We will denote the set of natural numbers by N, the set of integers by Z, and the set of real numbers by R. Prior to Cantor’s work, set theory was considered a rather elementary theory utilized on a surface level but never explored in its own right. The concept of infinity was considered “equinumerous”, that is there was only one “infinity” and it had only one “size”, so people believed that N and R had the same “size” because they were infinite. Cantor disproved this idea of an equinumerous infinity, proving that there was a hierarchy of infinities that continued infinitely. Cantor achieved this by extending the concepts of cardinality and order type to infinite sets. For the purposes of brevity, only the concept of cardinality will be discussed, links to more information on ordinal and cardinal numbers are provided in the references section.

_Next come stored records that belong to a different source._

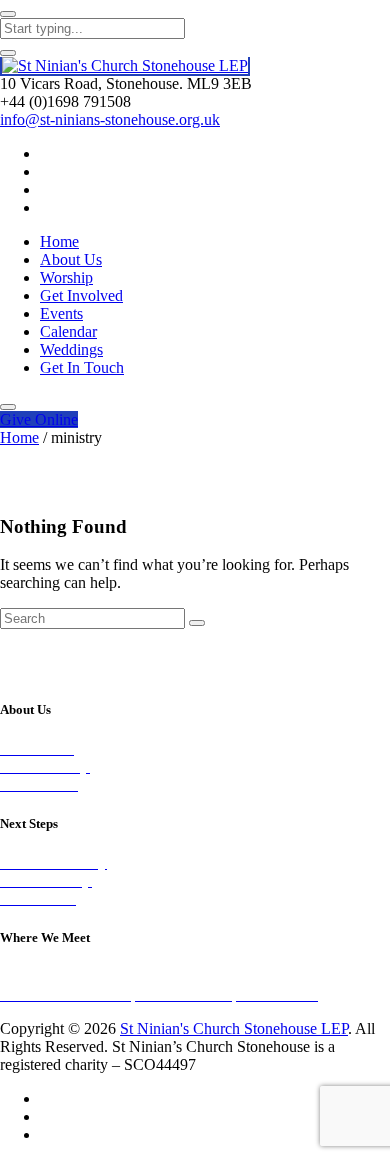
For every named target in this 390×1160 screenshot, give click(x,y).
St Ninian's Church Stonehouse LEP (234, 1028)
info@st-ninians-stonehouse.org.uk (110, 119)
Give (39, 419)
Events (61, 313)
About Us (71, 259)
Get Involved (81, 295)
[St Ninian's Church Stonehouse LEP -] (125, 66)
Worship (66, 277)
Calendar (68, 331)
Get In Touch (82, 367)
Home (59, 241)
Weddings (71, 349)
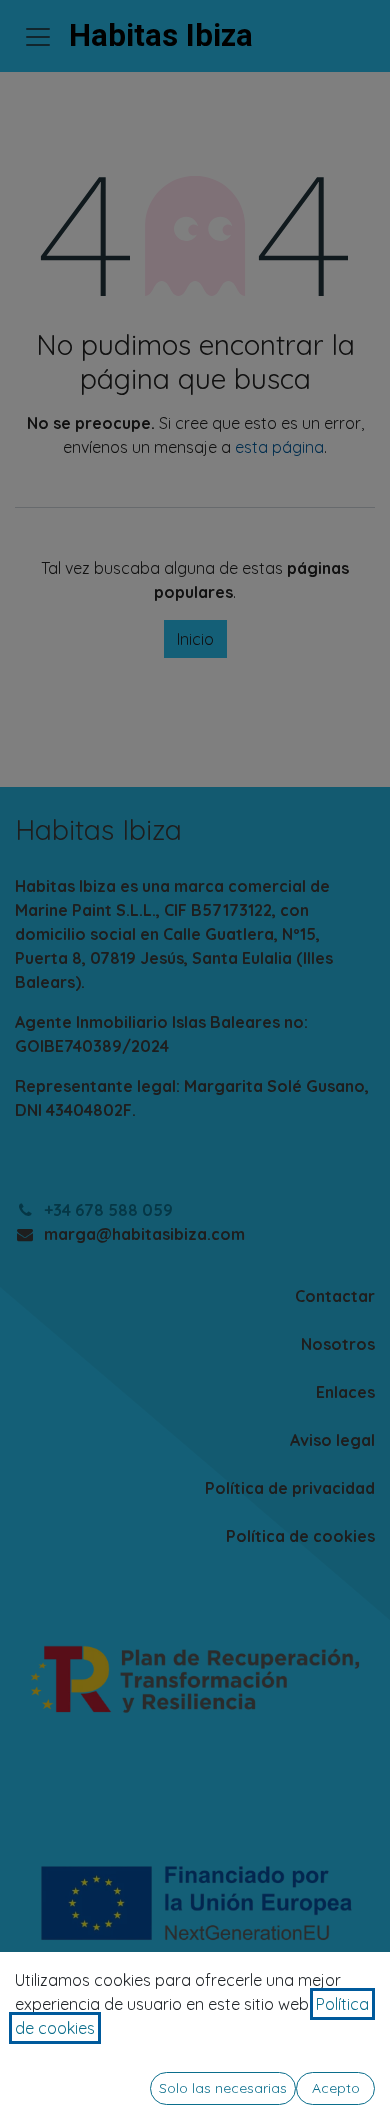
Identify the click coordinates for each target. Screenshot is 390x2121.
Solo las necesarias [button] (223, 2088)
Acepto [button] (336, 2088)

The cardinality of a set is simply the amount of things that set contains, for instance the set {1, 2, 3, 4} has cardinality four since there are four things contained in it. Two sets have the cardinality when they have the same amount of things in them, for instance the sets {1, 2, 3} and {4, 5, 6} have the same cardinality of three. Cantor extended the definition of cardinality to infinite sets by utilizing functions like so:

Suppose A and B are sets, then they are said to have the same cardinality if and only if there exists a bijective function which maps A onto B. 

Utilizing this new definition, we can now compare the cardinalities of infinite sets and as an example will show that N has the same cardinality as Z:

Consider the function f: N -> Z defined by f(n) =  (-n – 1)/2 for odd n and f(n) =  n/2 for even n. That is:

f(0)  =  0

f(1)  =  -1

f(2)  =  1

f(3)  =  -2

f(4)  =  2

etc.

One can show that the above defined function f is bijective, so it follows that N has the same cardinality as Z.

Using this new definition, Cantor was able to prove that the cardinality of R was actually bigger than N by his famous diagonal argument, thus showing that infinity was not equinumerous as people initially believed. We will end this section by briefly mentioning Cantor’s theorem, which states that for any set X, the cardinality of its powerset P(X) is greater than the cardinality of X, in symbols:   |X|  <  |P(X)|.

Applying Cantor’s theorem to the set N, we construct a new set P(N) whose cardinality is greater than N. But since N is an infinite set, this means that we just constructed a bigger infinity. Repeatedly applying Cantors theorem we obtain the following hierarchy of infinities:

|X| < |P(X)| < |P(P(X))| < |P(P(P(X)))| < …

Thus we have a hierarchy of infinities that goes on infinitely, absolutely mind-blowing.